L'Area Culture ha saputo essere un valore aggiunto alla kermesse musicale, oltre che un momento di riflessione e dibattito in merito alle tematiche proposte. Massiccia è stata la partecipazione all'incontro con Silvia Baraldini. La giornalista partendo proprio dalla musica reggae ha parlato della sua lunga e sofferta storia, sin da quando fu incriminata negli USA come una delle leader delle Black Panther, fino alla sua scarcerazione in Italia. Un evento storico che ha visto una figura come quella di Silvia raccontarsi per la prima volta al popolo siciliano. A conclusione della giornata la presentazione del libro di Peppe Sessa “Una leonessa in Senegal”, l'esibizione del duo “Unduo”, che ha raccolto un vastissimo successo di pubblico, e i tamburi dei “Tam Tam du Sud”.
Numerosi sono stati i dibattiti incentrati sull'avvento dei nuovi media. Un esperimento apprezzato dal popolo del Sikula che ha seguito con attenzione gli incontri sul diritto d'autore e sui nuovi linguaggi artistici. Gruppi storici di hacker come i Freaknet, esperti di nuovi media come Davide Anni e pionieri delle produzioni video indipendenti come la Malastrada film hanno portato le loro esperienze durante i dibattiti, in cui si è discusso di come al giorno d'oggi sia possibile, soprattutto grazie all'avvento di internet, creare e produrre arte ed informazione libera da ogni regime gerarchico-verticale. Oltre ai dibattiti le performance di Vjing - miscelazione di video dal vivo accompagnati dalla musica - hanno aperto le serate che si sono prolungate con le proiezioni di filmati a cura della Malastrada film fino a notte inoltrata.
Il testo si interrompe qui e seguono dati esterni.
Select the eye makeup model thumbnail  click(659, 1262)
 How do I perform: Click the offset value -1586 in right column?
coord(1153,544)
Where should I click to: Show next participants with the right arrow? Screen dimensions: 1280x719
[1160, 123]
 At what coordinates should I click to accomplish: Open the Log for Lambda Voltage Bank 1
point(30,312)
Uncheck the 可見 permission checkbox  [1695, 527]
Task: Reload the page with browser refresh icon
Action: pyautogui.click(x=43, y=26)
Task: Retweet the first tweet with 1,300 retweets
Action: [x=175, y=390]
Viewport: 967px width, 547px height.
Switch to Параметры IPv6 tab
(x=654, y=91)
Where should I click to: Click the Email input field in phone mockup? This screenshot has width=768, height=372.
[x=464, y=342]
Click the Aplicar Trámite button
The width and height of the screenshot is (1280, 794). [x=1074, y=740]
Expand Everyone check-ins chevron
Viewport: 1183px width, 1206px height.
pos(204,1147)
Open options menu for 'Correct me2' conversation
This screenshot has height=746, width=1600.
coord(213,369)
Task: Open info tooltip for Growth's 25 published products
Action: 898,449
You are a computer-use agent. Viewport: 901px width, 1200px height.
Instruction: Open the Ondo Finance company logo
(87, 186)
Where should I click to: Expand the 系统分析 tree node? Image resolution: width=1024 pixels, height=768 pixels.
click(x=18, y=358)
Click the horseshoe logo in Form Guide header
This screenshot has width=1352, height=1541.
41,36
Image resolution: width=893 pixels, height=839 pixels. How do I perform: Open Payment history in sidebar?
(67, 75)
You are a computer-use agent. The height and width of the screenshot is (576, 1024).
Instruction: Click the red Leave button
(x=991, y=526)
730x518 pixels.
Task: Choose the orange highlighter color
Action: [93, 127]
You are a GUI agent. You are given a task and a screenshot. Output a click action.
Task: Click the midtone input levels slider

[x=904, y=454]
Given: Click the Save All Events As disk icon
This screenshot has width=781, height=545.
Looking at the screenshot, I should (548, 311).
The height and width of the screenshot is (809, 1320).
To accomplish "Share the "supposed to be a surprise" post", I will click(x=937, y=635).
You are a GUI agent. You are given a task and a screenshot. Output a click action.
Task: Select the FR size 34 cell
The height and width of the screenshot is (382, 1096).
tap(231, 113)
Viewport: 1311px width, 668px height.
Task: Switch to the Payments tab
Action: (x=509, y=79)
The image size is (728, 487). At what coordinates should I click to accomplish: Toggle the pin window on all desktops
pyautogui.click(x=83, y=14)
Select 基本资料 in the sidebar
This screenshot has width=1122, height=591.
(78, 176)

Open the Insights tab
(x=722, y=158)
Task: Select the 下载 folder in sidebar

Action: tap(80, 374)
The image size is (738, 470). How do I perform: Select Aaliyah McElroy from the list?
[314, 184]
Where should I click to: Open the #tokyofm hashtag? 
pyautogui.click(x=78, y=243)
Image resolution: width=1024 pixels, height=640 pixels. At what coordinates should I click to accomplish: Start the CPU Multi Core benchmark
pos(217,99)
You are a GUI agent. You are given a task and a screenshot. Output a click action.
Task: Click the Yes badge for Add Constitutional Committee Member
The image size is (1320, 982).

L’organizzazione, oltre a riconoscere i meriti e i successi della kermesse, si scusa ufficialmente per l’inefficiente funzionamento della Yard assicurando che si è già a lavoro per garantire nell’edizione 2009 un netto miglioramento sia dal punto di vista tecnico che artistico dell’area.
Per l’edizione 2009, inoltre, passaggio obbligato sarà l’introduzione del ticket giornaliero, che consentirà l’ingresso al festival anche per un solo giorno.
Ciao e grazie a tutti i Sikulers… arrivederci al prossimo Sikula!